Prince Housing & Development Corporation Rules of Procedure for Shareholders Meetings.

  • Article 1. To establish a strong governance system and sound supervisory capabilities for the meeting of shareholders of this Corporation, and to strengthen management capabilities, these Rules are adopted pursuant to Article 5 of the Corporate Governance Best-Practice Principles for TWSE/TPEX Listed Companies.

  • Article 2. The rules of procedures for the meeting of shareholders of this Corporation, except as otherwise provided by law, regulation, or the articles of incorporation, shall be as provided in these Rules.

  • Article 3. Unless the laws and regulations otherwise require, the meeting of shareholders of this Corporation shall be convened by the board of directors.

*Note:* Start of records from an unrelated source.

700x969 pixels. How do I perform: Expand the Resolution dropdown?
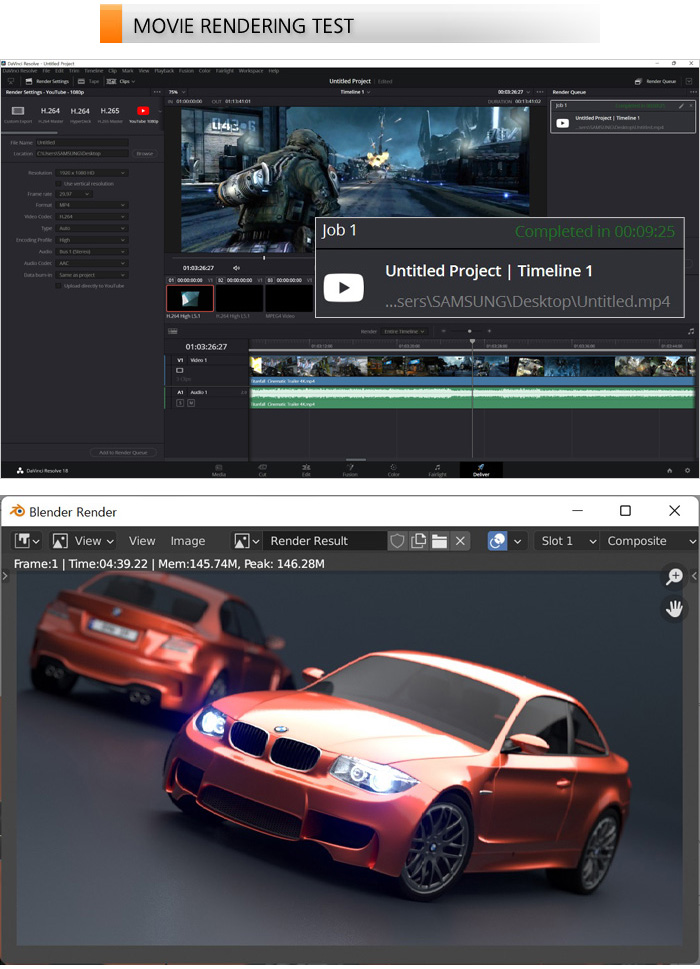click(x=92, y=173)
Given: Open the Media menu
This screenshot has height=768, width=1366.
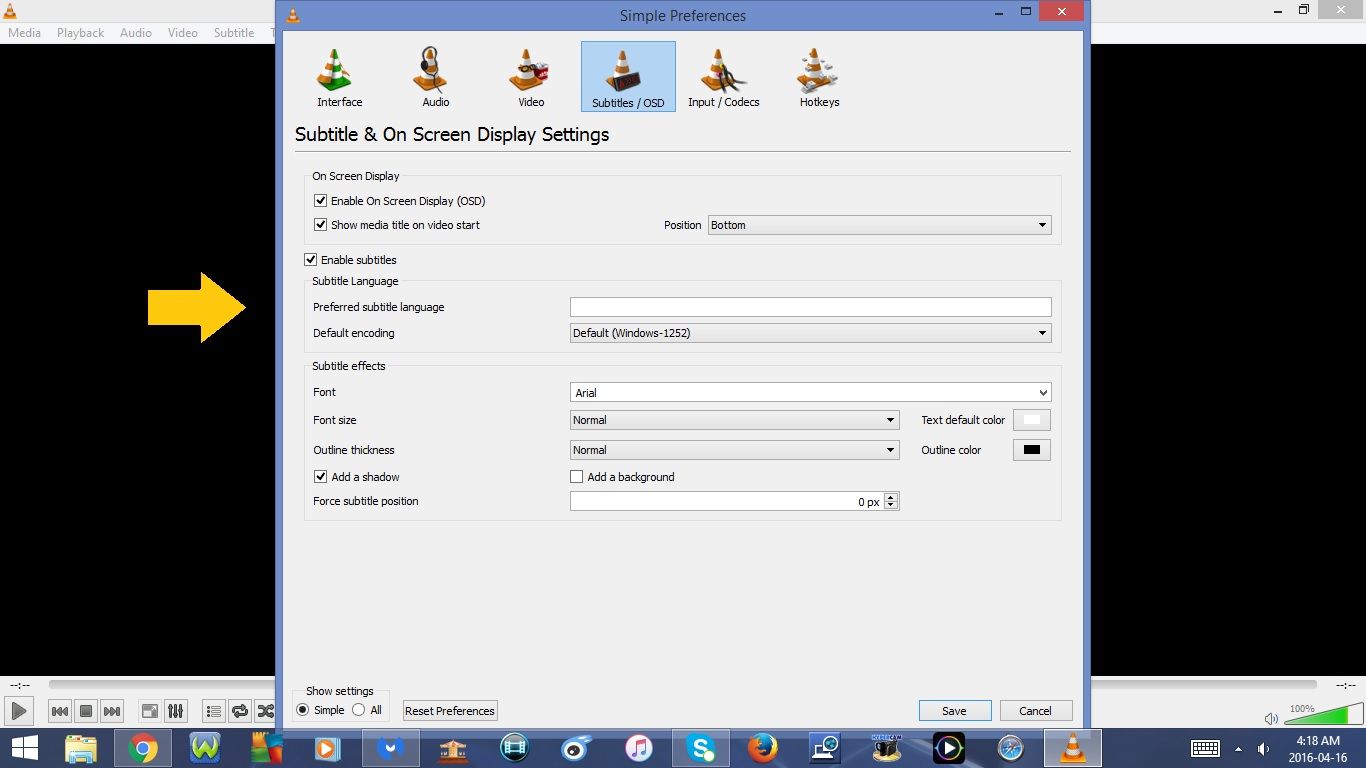Looking at the screenshot, I should [x=23, y=32].
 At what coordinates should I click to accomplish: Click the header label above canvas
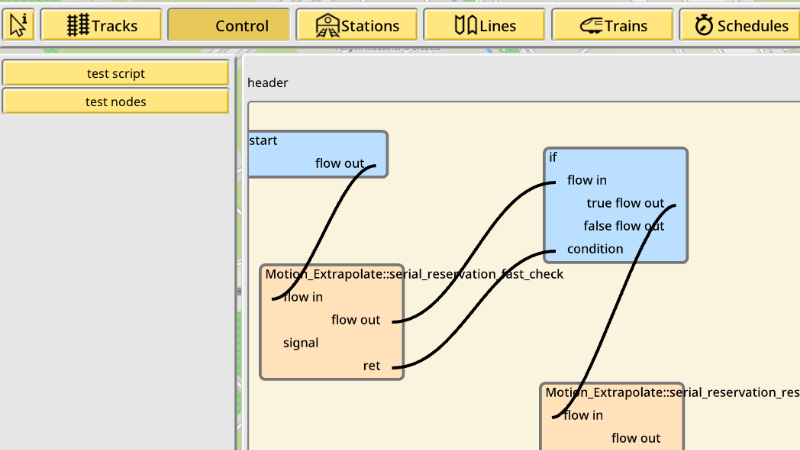[268, 83]
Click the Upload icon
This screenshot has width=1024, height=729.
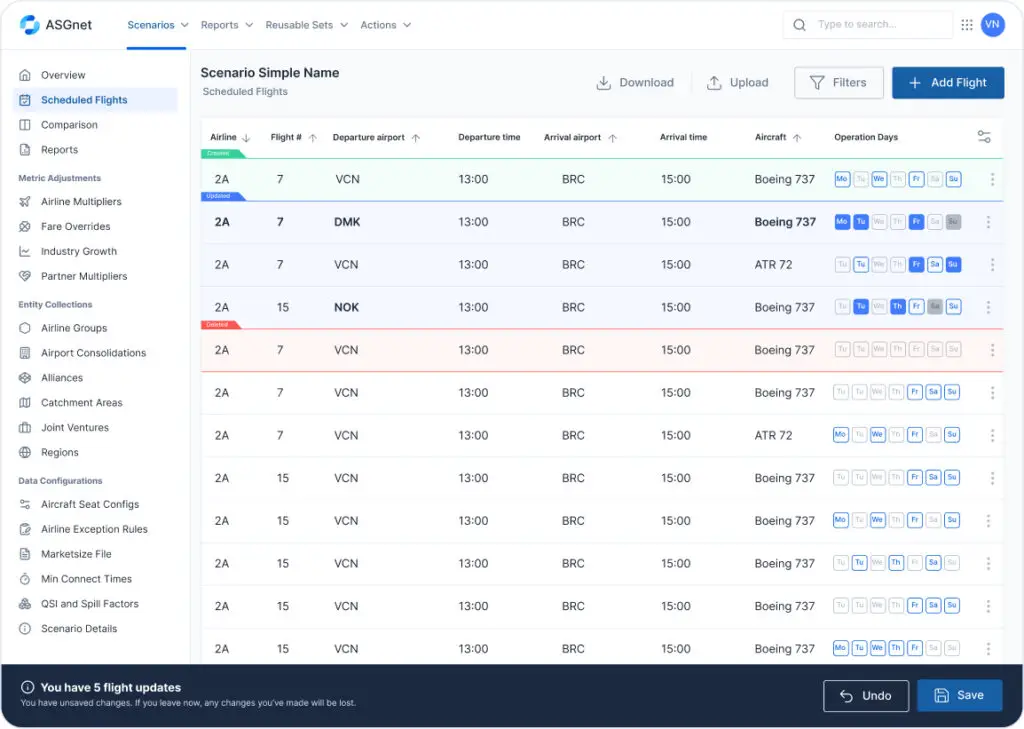tap(714, 83)
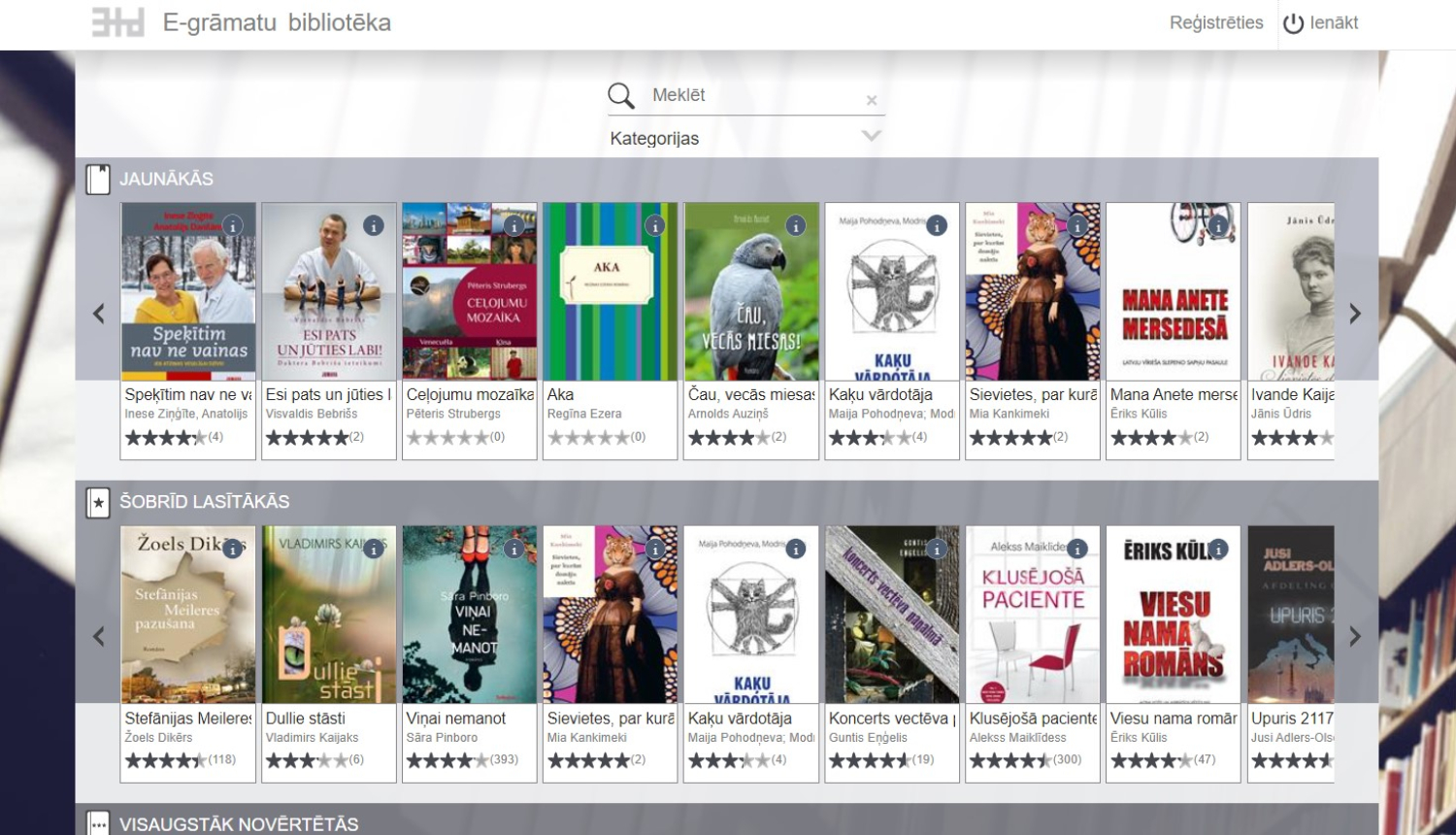Image resolution: width=1456 pixels, height=835 pixels.
Task: Click the search magnifier icon
Action: coord(621,95)
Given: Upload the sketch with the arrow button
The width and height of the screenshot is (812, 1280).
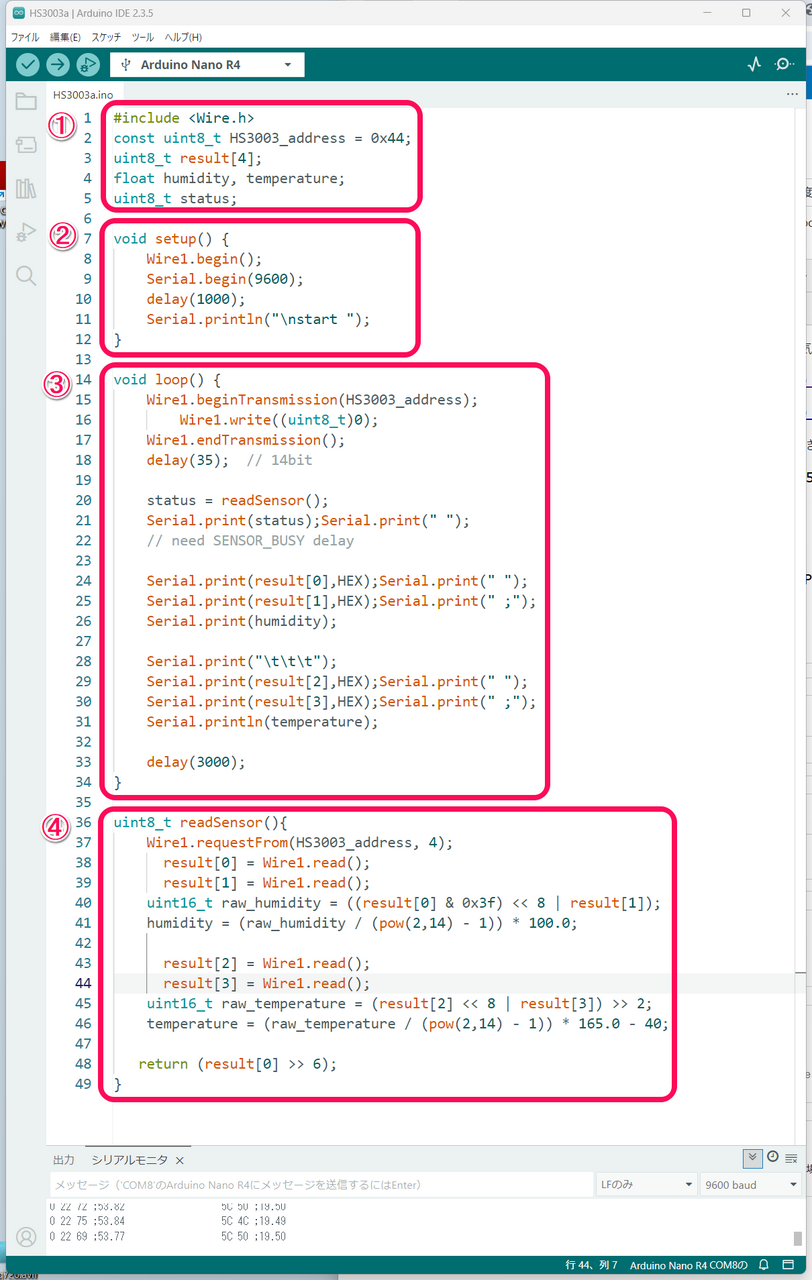Looking at the screenshot, I should (58, 65).
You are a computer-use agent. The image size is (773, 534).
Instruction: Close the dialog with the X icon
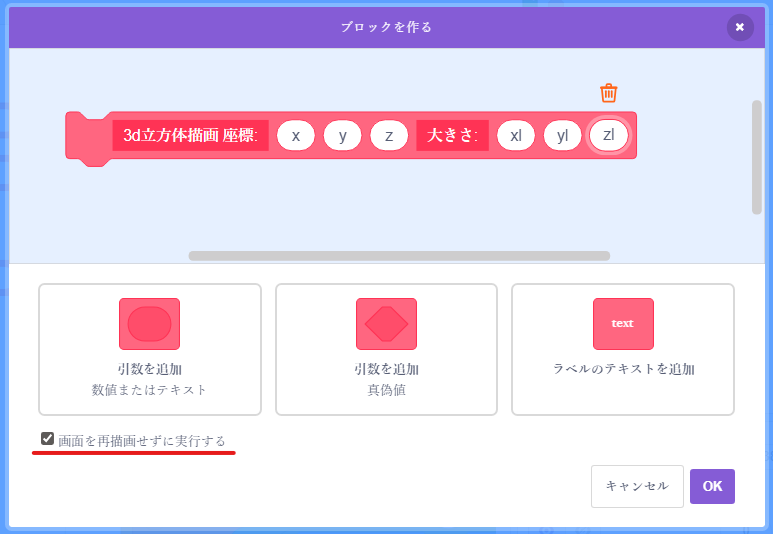click(x=739, y=27)
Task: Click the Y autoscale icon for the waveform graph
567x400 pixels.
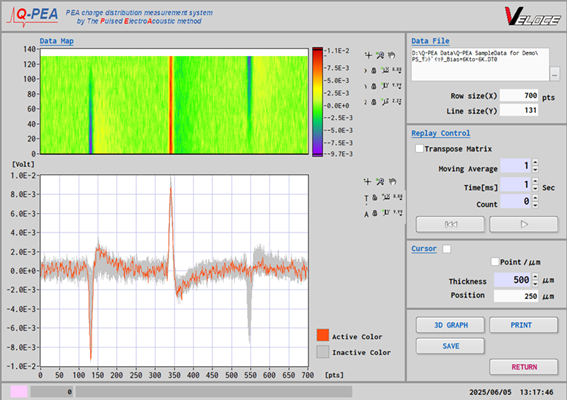Action: pyautogui.click(x=386, y=213)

  • This Corporation shall prepare an electronic version of the notice of meeting of shareholders and the proxy form, and the origins of and explanatory materials relating to all proposals, including proposals for ratification, matters for deliberation, or the election or dismissal of directors, and upload them to the Market Observation Post System (MOPS) 30 days before the date of an annual general meeting of shareholders (AGM) or 15 days before the date of a provisional meeting of shareholders. This Corporation shall prepare an electronic version of the handbook of meeting of shareholders and supplemental meeting materials and upload them to MOPS 21 days before the date of the AGM or 15 days before the date of a provisional meeting of shareholders. In addition, 15 days before the date of the shareholders meeting, this Corporation shall prepare the handbook of a meeting of shareholders and supplemental meeting materials and made them available for review by shareholders at any time. The meeting handbook and supplemental materials shall also be displayed at this Corporation and the professional shareholder services agent designated thereby as well as being distributed on-site at the meeting place.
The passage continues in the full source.